Carlos Willian Leite — Quem é o maior escritor brasileiro vivo?

Xico Sá.

Carlos Willian Leite — E a grande farsa midiática?

CQC. Custe o que custar? Claro, não são eles que pagam. O prêmio máximo pode ser dividido entre Marcelo Tas, que promove aquele circo, e Rafinha Bastos, palhaço politicamente incorretão sem graça que poderia fazer um zepelim com o próprio ego.

Carlos Willian Leite — A crítica literária é necessária?

É necessária aos críticos e aos leitores. Os escritores se entendem consigo mesmos e com os outros escritores.

Carlos Willian Leite — Paulo Coelho é literatura?

Ué, claro. “Gotas de Sabedoria” também. Aliás, meus sinceros parabéns a todos os tradutores do Paulo Coelho. Vocês devem estar fazendo um fantástico trabalho.

Carlos Willian Leite — Qual sua opinião sobre "Finnegans Wake", de James Joyce, e "Catatau", de Paulo Leminski?

Nunca li “Finnegans Wake”. O “Catatau” é, bem, um catatau mesmo, o nome já me poupa de ter que pagar de intelectualzona. Às vezes eu abro em uma página qualquer como que consultando um oráculo. Eu não sou crítica literária e nem gosto de exercer esse papel, desculpe. Não sou dessas pessoas que têm opinião sobre tudo.

Carlos Willian Leite — Qual sua opinião sobre a literatura da Fernanda Young e qual sua avaliação da literatura feminina no Brasil nas últimas três décadas?

Eu nunca li Fernanda Young, logo, não tenho opinião a respeito. Sobre literatura feminina, olha, eu realmente não sou conhecedora. Eu gosto muito, muito mesmo da Carmen da Silva, uma grande escritora e jornalista que introduziu o feminismo no Brasil lá pelos anos 1960. Mas é só. Desculpe, mas é verdade. Não é preconceito.

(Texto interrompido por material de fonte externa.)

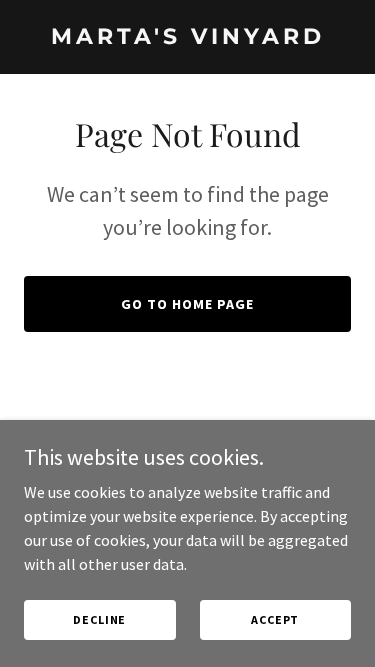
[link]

É só falta daquela identificação que eu citei antes.

Ademir Luiz — Fiz certa pesquisa para realizar essa entrevista. Percebi que costumam enfocar mais sua vida pessoal do que sua obra. Perguntam sobre seu estilo de vida, seus casamentos, hábitos sexuais, seu parto em casa, sua personalidade declaradamente bipolar... Você sente que é vista mais como celebridade de internet do que como escritora que se tornou célebre? Isso incomoda?

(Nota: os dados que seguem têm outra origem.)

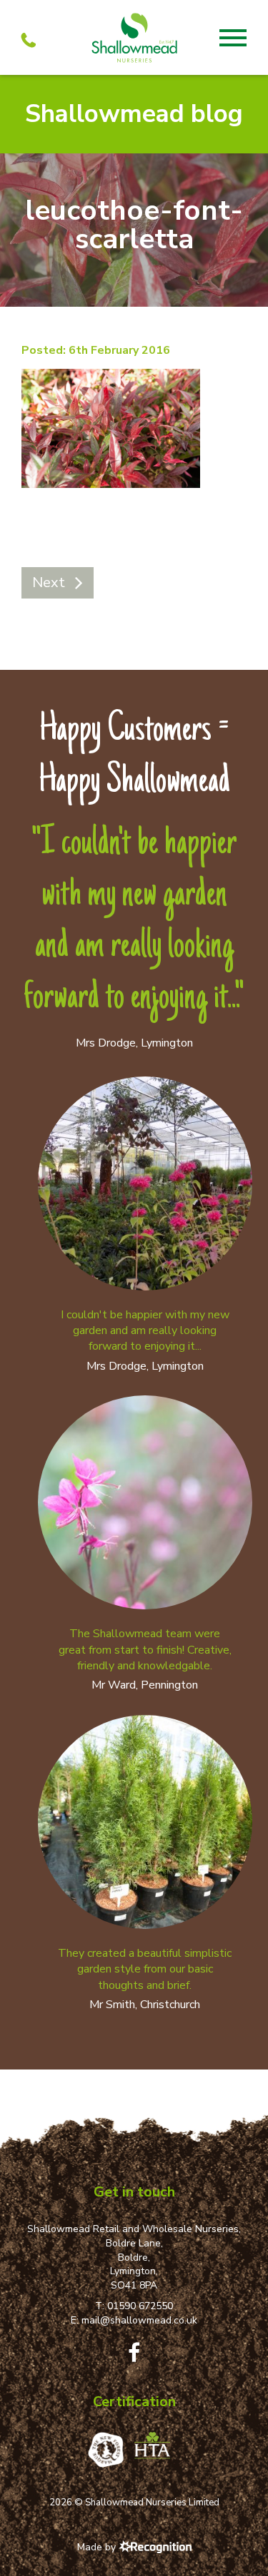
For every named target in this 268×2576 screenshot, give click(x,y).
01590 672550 (140, 2306)
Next (48, 582)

Incomoda pra caralho. Minha obra é praticamente irrelevante perto das “polêmicas” que causo. Fazer o quê, eu sou quase um midas da polêmica. Sempre foi assim, já me conformei. Só queria que uma galera aí entendesse que eu não faço as coisas para aparecer, eu apareço porque fiz as coisas. (Bipolaridade não é personalidade. É transtorno psiquiátrico. Personalidade é outra coisa.)

Ademir Luiz — Quem seriam os equivalentes na música de Fante, Leminski e Bukowski? Quem te inspira a cantar e compor?

Nina Simone, Lou Reed, Cole Porter, Ella Fitzgerald, Ray Charles, Aretha Franklin, Etta James, Sam Cooke, Fiona Apple, Rolling Stones, Ike and Tina, John Frusciante e um monte de bluesman com gaitinha no canto da boca.

Ademir Luiz — Você sofre de angústia da influência, conforme definiu o crítico Harold Bloom, sente necessidade de superar seus ídolos?

Nenhuma. Sinto necessidade de escrever. E só. Não tenho esse gene da competitividade imaginária com ídolos mortos. Ou vivos. Não tem nenhum vivo, mas enfim. Se tivesse eu ia querer aprender com ele, não superá-lo.